▸ **Estratto del testo**
La coesione e la ragione

La città in cui vivo è stata teatro, nei giorni scorsi, di un Flash Mob cioè di una cosa semplice da fare ma complicata da spiegare.
Il fatto. Un centinaio di ragazzi si sono radunati in piazza e, al segnale stabilito, si sono gettati a terra per qualche secondo scattandosi fotografie. Poi si sono dispersi.
La spiegazione. Questo genere di manifestazione, che ha preso piede in tutto il mondo, non ha scopi politici né sociali e viene inquadrata nell’ambito della cosiddetta libertà d’espressione.
Un paio di riflessioni. Un’azione corale con una discreta forza d’aggregazione non va mai presa sottogamba a patto che abbia almeno un recondito significato. Cosa volevano mandare a dire quei trecento e passa che hanno assaggiato il cemento di piazza Politeama? Ho spulciato in blog e siti specializzati e la risposta che ne ho ricavato è: nulla, a parte “ritrovare uno spirito di coesione”. E a cosa serve la coesione a tempo super-determinato (meno di un minuto)? L’impressione è che nessuno dei partecipanti a un Flash Mob abbia l’intenzione di farsi un’idea precisa. La rapidità d’esecuzione, il reclutamento online, l’esigenza di fotografarsi/filmarsi e l’addio repentino sono, in una singolare sovrapposizione, causa ed effetto del fenomeno. Il Flash Mob cioè nasce e muore mentre lo si celebra, in un lampo. E di quell’attimo non lascia che emozioni senza emozione. Perché la coesione e la ragione non sono soltanto parole che fanno rima.

▸ **Dati forniti**
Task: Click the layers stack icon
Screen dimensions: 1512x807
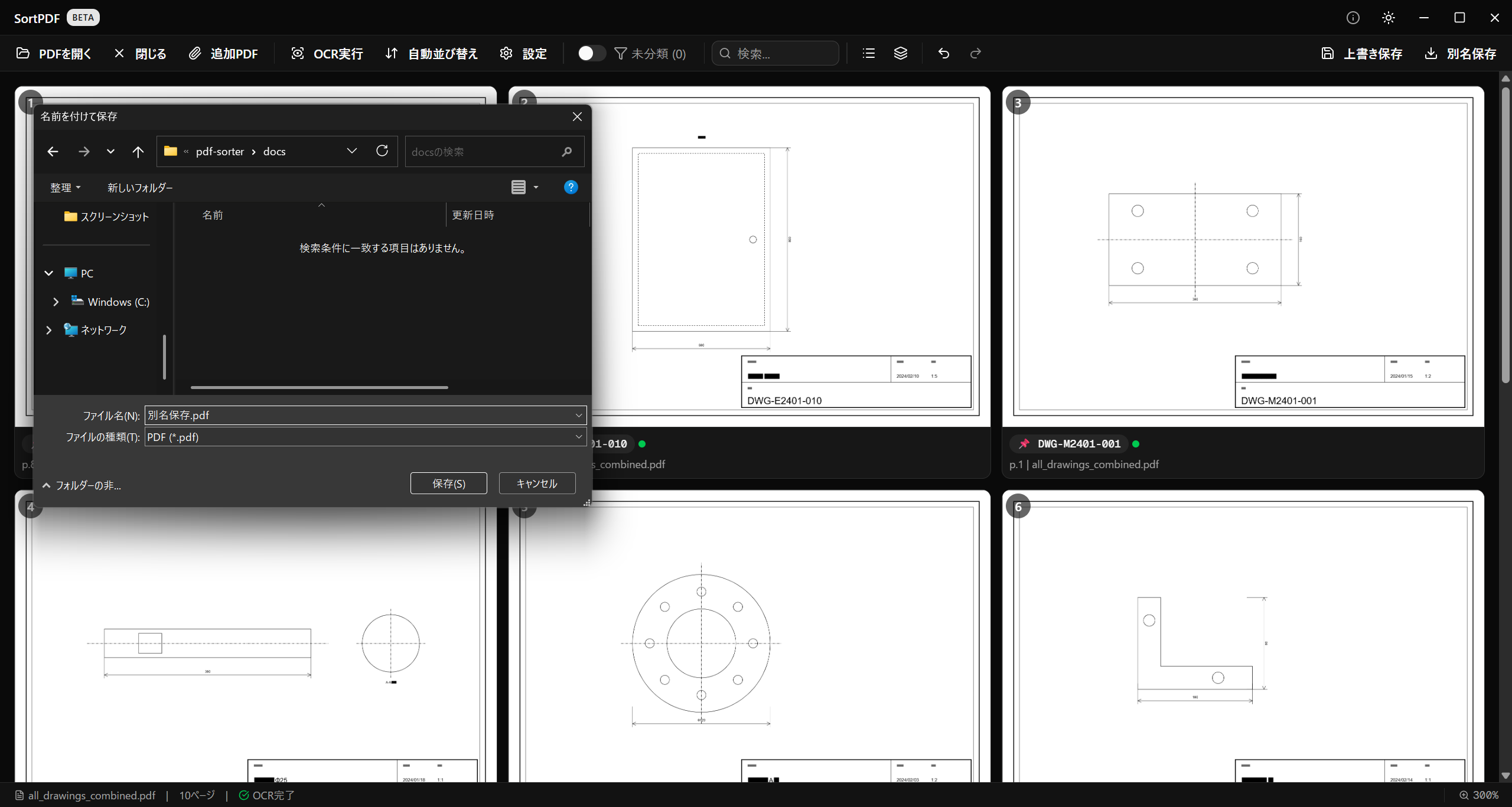Action: pyautogui.click(x=900, y=54)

▸ **Obiettivo dichiarato A**
Secondo il testo sul Flash Mob, in quale piazza si sono gettati a terra i partecipanti?
▸ **Obiettivo dichiarato B**
Elenca tutti gli aspetti che il testo sul Flash Mob indica come causa ed effetto del fenomeno.
▸ **Obiettivo dichiarato C**
Continua il testo sul Flash Mob a partire dal punto in cui termina.
Il materiale non serve per svolgere i compiti.

▸ **Risposta corretta A**
In piazza Politeama.

▸ **Risposta corretta B**
- La rapidità d'esecuzione
- Il reclutamento online
- L'esigenza di fotografarsi/filmarsi
- L'addio repentino

▸ **Risposta corretta C**
Come Strega comanda

Il premio Strega a Niccolò Ammaniti per “Come Dio comanda” è un premio alla carriera per uno scrittore ancora giovane. Siamo nell’ambito dei gusti personali e della libera (e spero sensata) critica quindi posso dire che il prestigioso riconoscimento letterario è andato al meno entusiasmante dei romanzi di Ammaniti. Lo avrebbe meritato ampiamente per “Io non ho paura”, ma soprattutto per quel capolavoro che è “Ti prendo e ti porto via”.
“Come Dio comanda” è una storia solida (e ponderosa anche in termini di carta) dove c’è tutta la maestria del narratore. Ci sono personaggi ben scolpiti, ci sono situazioni che si intrecciano senza ingarbugliarsi.
Però, alla fine, prevale troppo la scrittura. E’ come se l’autore – presagendo un esito letterario così felice – a un certo punto abbia scansato le vite che ha raccontato e sia salito lui sul palco di quella notte tempestosa che squarcia il gran finale del libro.
Ma Ammaniti è un grandissimo narratore e gli si può perdonare qualcosa.

Il mattone nello stomaco

Gli agenti immobiliari tranquillizzano: il mercato della casa ha segnato negli ultimi mesi un ulteriore aumento, ma nel prossimo semestre ci sarà il calo. Come dire: ci stanno continuando a spogliare, ma forse le mutande ce le lasciano. Ho spulciato tra i prezzi del bollettino: il top del caro-mattone si registra a Venezia dove un metro quadrato in piazza San Marco tocca i dodicimila euro; i più (s)fortunati possono invece rimediare un appartamento nel quartiere Indipendenza di Catanzaro a meno di duemila euro al metro quadrato.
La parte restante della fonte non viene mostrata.